Para Lemmertz, o capítulo recente da política do país chama a atenção para algo mais profundo. Segundo ela, temos hoje composições nas casas legislativas federais que atuam apenas pensando em seus próprios interesses.

“Nunca tivemos um Congresso tão difícil — para ser gentil — como este que temos hoje. É um Congresso que legisla pelo seu próprio interesse. Não trabalha para o povo. Saímos às ruas para defender o óbvio, e isso é uma loucura. Estão usando essa palavra que resgataram agora, que para mim parece nome de especialidade médica: ‘dosimetria’ É uma desculpa terrível para uma bandalha, para uma anistia. O Congresso é reacionário, retrógrado e covarde”, avalia a atriz ao Conversa Bem Viver.

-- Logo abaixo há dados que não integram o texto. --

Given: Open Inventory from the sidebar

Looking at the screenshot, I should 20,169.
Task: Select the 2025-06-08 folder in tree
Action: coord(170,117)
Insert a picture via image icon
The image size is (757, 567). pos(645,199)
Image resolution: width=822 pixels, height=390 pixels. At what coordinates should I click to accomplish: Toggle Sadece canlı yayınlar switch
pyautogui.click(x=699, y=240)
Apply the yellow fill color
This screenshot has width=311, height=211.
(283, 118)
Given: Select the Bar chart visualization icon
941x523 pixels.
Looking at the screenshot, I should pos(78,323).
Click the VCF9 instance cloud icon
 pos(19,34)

Para ela, em contraposição, um dos aspectos positivos de 2025 foi o fortalecimento do cinema nacional, que trouxe ao Brasil o Globo de Ouro e o Oscar, além de ter sido premiado em Berlim e em Cannes.

“Foi muito lindo o que aconteceu com Ainda Estou Aqui e outros filmes. Na esteira dele, vieram filmes lindos como Manas e, agora, O Agente Secreto, do Kleber Mendonça Filho, que é extraordinário. Chegamos a um lugar de excelência e capacidade de atingir o público que há muito tempo não se via”, comenta.

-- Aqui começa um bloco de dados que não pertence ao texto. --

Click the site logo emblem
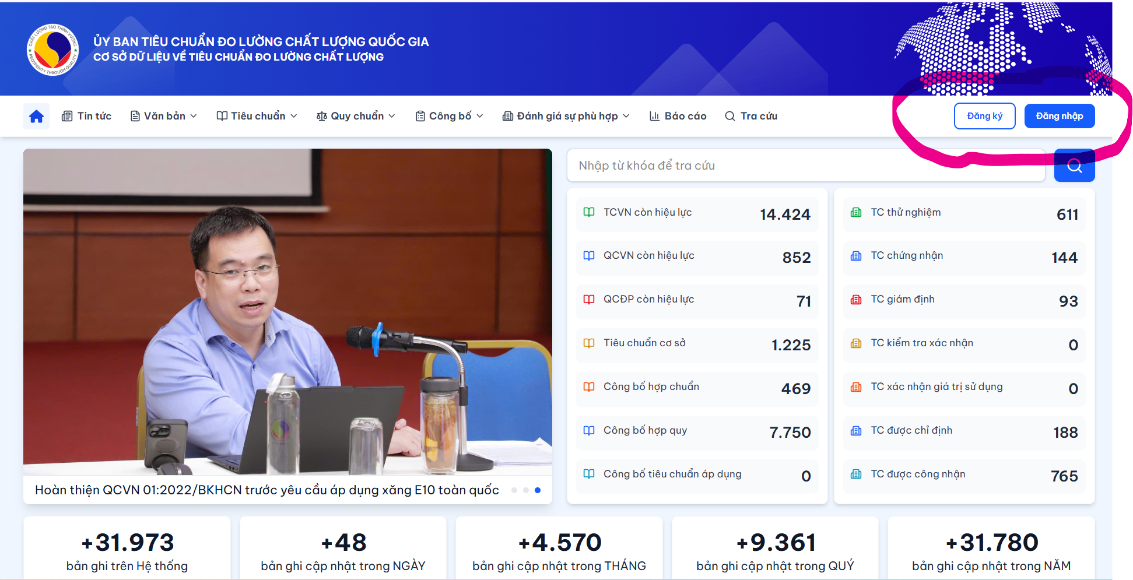This screenshot has width=1133, height=580. 52,50
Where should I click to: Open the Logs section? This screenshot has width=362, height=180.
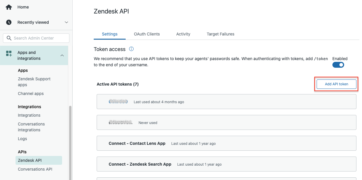pos(22,139)
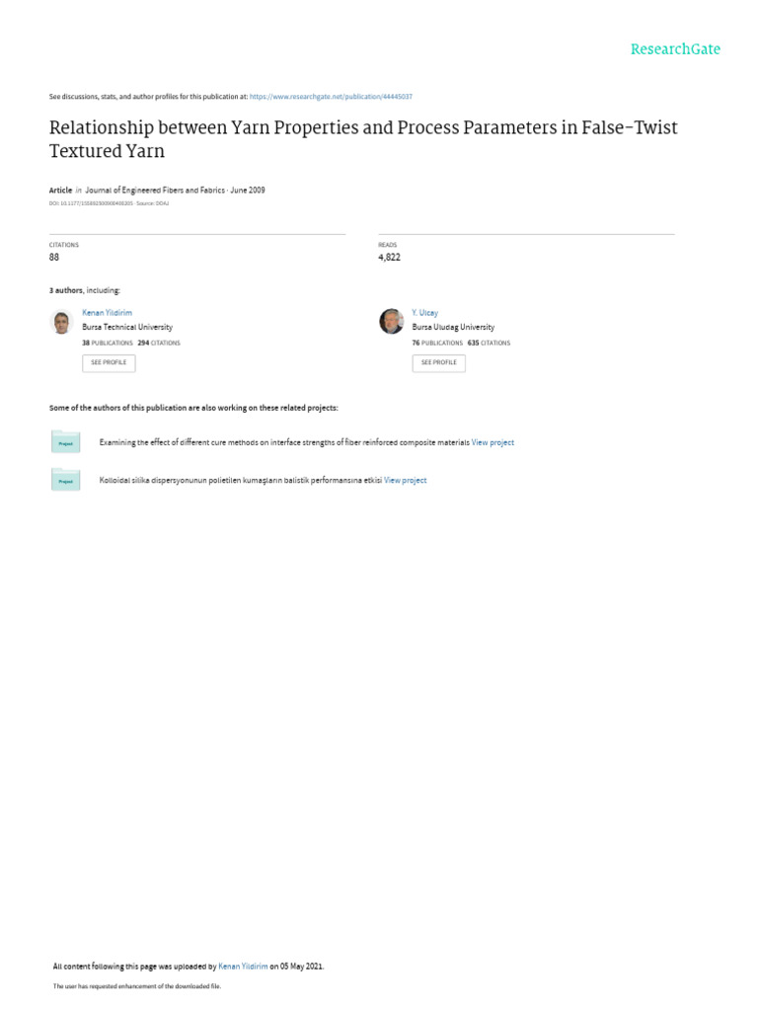Click Journal of Engineered Fibers and Fabrics
Image resolution: width=758 pixels, height=1011 pixels.
pyautogui.click(x=155, y=190)
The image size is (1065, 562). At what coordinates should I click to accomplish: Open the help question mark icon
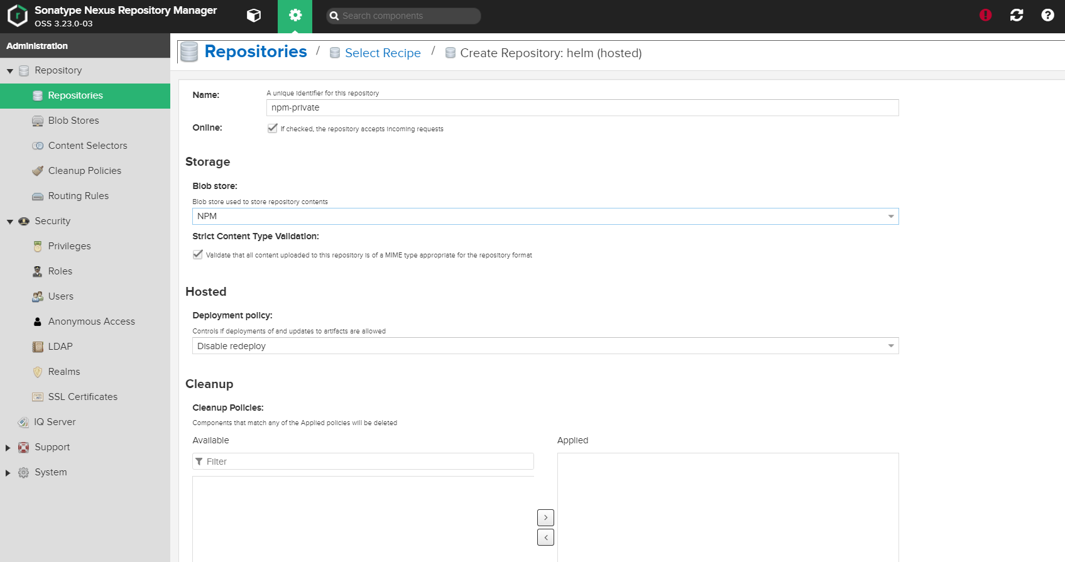pos(1047,15)
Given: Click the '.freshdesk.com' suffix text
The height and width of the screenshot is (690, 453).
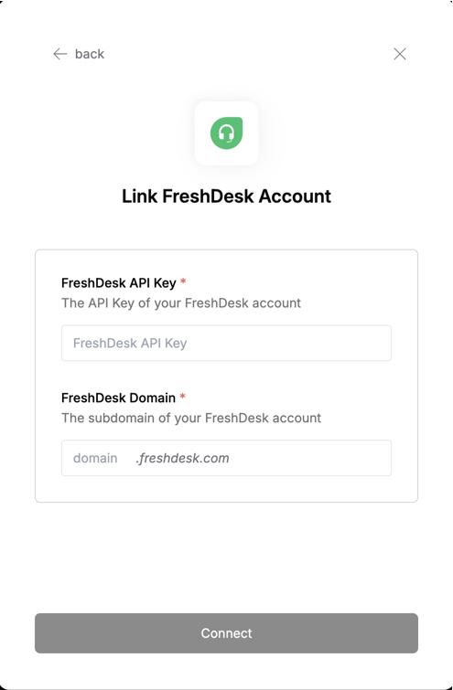Looking at the screenshot, I should 182,458.
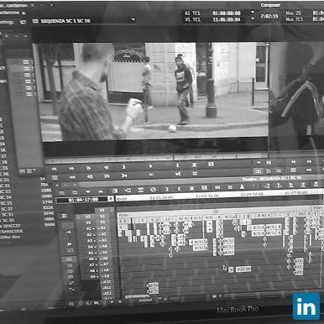The width and height of the screenshot is (324, 324).
Task: Select the TRANSCODE item in the bin list
Action: point(12,231)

Confira a entrevista completa:

Brasil de Fato – Recebemos no final do ano um “presente” do Congresso, que aprovou o PL da Dosimetria. Você esteve nas manifestações contra essa medida. Como avalia esse processo?

Júlia Lemmertz – Eu te confesso que não me surpreendo mais com nada. Acho que a manifestação popular é muito importante e, cada vez mais, acho que temos que sair para a rua e nos manifestar, estar ligados no que está acontecendo. Como cidadãos, não podemos dizer que a política “é assim”, que “não vai para frente” ou que “todos os políticos são iguais”. Isso não é verdade.

Nunca tivemos um Congresso tão difícil — para ser gentil — como este que temos hoje. É um Congresso que legisla pelo seu próprio interesse. Não trabalha para o povo. Saímos às ruas para defender o óbvio, e isso é uma loucura.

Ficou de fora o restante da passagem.